Sept-Îles a un excédent de près de 2 millions $ pour 2017, mais le maire reste prudent

Les états financiers pour l’année 2017 ont été déposés lors de la dernière séance du conseil municipal.

Crédit photo : Le Nord-Côtier

La municipalité termine l’année 2017 avec un surplus de 2 millions $. Malgré les résultats positifs, le maire rappelle les investissements majeurs à venir et les dossiers non réglés de Cliffs et de la SFPPN.

Pour l’année financière 2017, la municipalité présente un surplus de1 930 058 $. L’excédent de près de 2 millions $ a été généré en bonne partie par la vente de cinq unités d’habitation du secteur Sainte-Famille. Suivant la problématique de l’affaissement des sols, les cinq terrains et habitations ont été vendus pour la somme de 1,2 million $.

Il faut toutefois mettre le surplus en contexte, explique le maire Réjean Porlier.

«En fait, le vrai surplus pour l’année est d’environ 300 000 $. Le 1,93 million $, il y a des dépenses d’autres années qui entrent là-dedans, pour l’acquisition de terrains et maisons dans le haut Sainte-Famille. On a revendu des propriétés à perte dans le secteur, il faut bien le dire», précise-t-il.

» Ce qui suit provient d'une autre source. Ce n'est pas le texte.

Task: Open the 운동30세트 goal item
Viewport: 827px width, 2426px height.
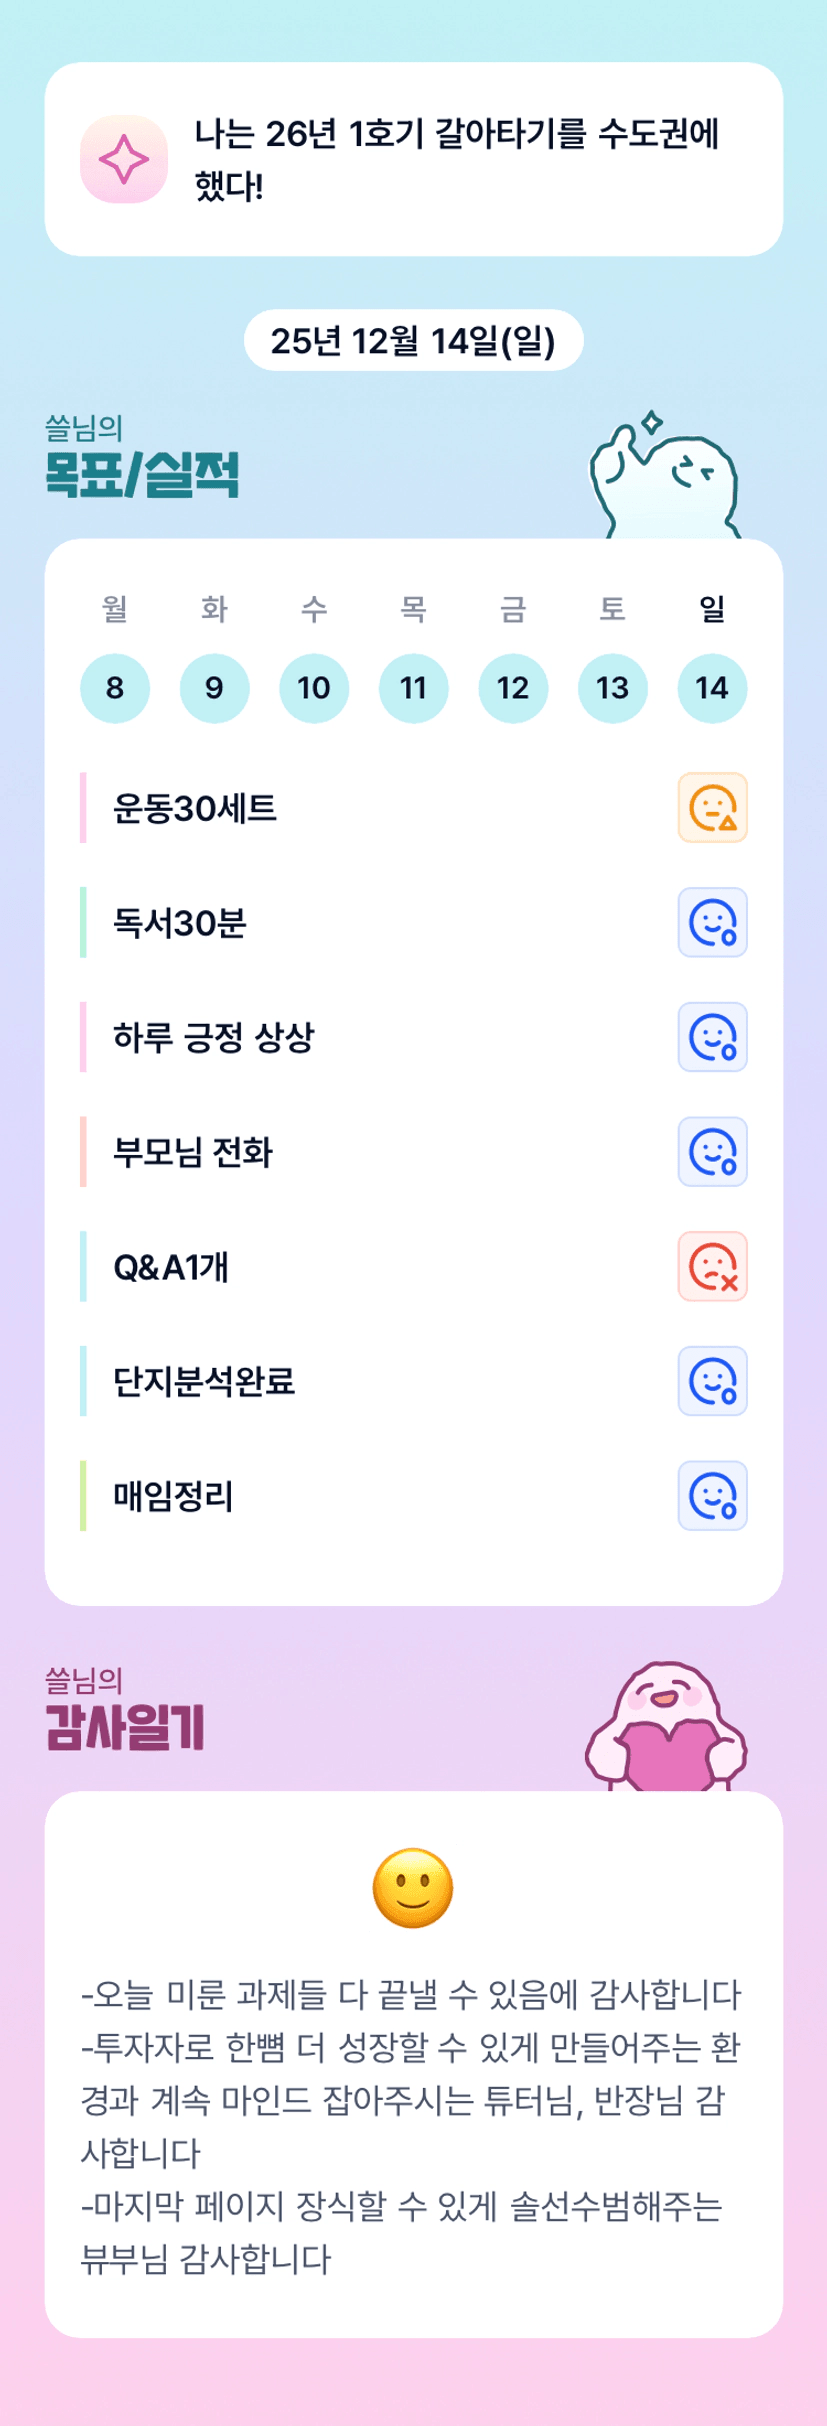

Le surplus de 2017 vient donc s’ajouter aux sommes des autres années fiscales. À ce jour, les surplus accumulés par la municipalité sont de 4 794 973 $. Les états financiers font aussi mention des investissements réalisés dans la dernière année.

Ainsi, en 2017, la municipalité a réalisé des dépenses d’investissement totalisant la somme de 9 542 211 $. Plus de la moitié de ce montant, soit 5 107 991 $, est allé à la réfection de rues dans la ville. Pour ce qui est de l’endettement de la municipalité, il était de 82,7 millions $ en date du 31 décembre 2017.

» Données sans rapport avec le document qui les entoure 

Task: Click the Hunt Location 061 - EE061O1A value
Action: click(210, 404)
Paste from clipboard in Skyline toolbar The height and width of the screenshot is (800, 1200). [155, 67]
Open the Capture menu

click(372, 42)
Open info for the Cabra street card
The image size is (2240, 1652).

Investissements importants et sommes à récupérer

Malgré un résultat financier positif, certains éléments d’incertitude persistent, signale M. Porlier.

«Même si les discussions vont très bien avec la Société ferroviaire et portuaire de la Pointe-Noire, on est toujours en attente de signature pour confirmer leur taux de taxation. On est aussi en attente pour récupérer nos sommes dues auprès de Cliffs.»

Le cadre financier actuel ayant quatre ans, Réjean Porlier indique qu’il devra être remis à niveau afin qu’il tienne compte de la «réalité d’aujourd’hui».

Plusieurs investissements importants sont à venir à court et moyen terme. Le traitement de l’eau potable au centre-ville et à Moisie, le nouvel aréna et la réfection des infrastructures municipales qui se font vieillissantes, par exemple.

«On n’a pas une marge de manœuvre extraordinaire, il faut vraiment être rigoureux au niveau de notre administration. On va poursuivre nos efforts d’efficience et essayer d’accrocher des programmes gouvernementaux pour réduire les coûts de la municipalité des divers travaux», assure-t-il, ajoutant que le conseil continuera de travailler à retenir les gens de la région, jeunes et retraités, et à maintenir leur qualité de vie.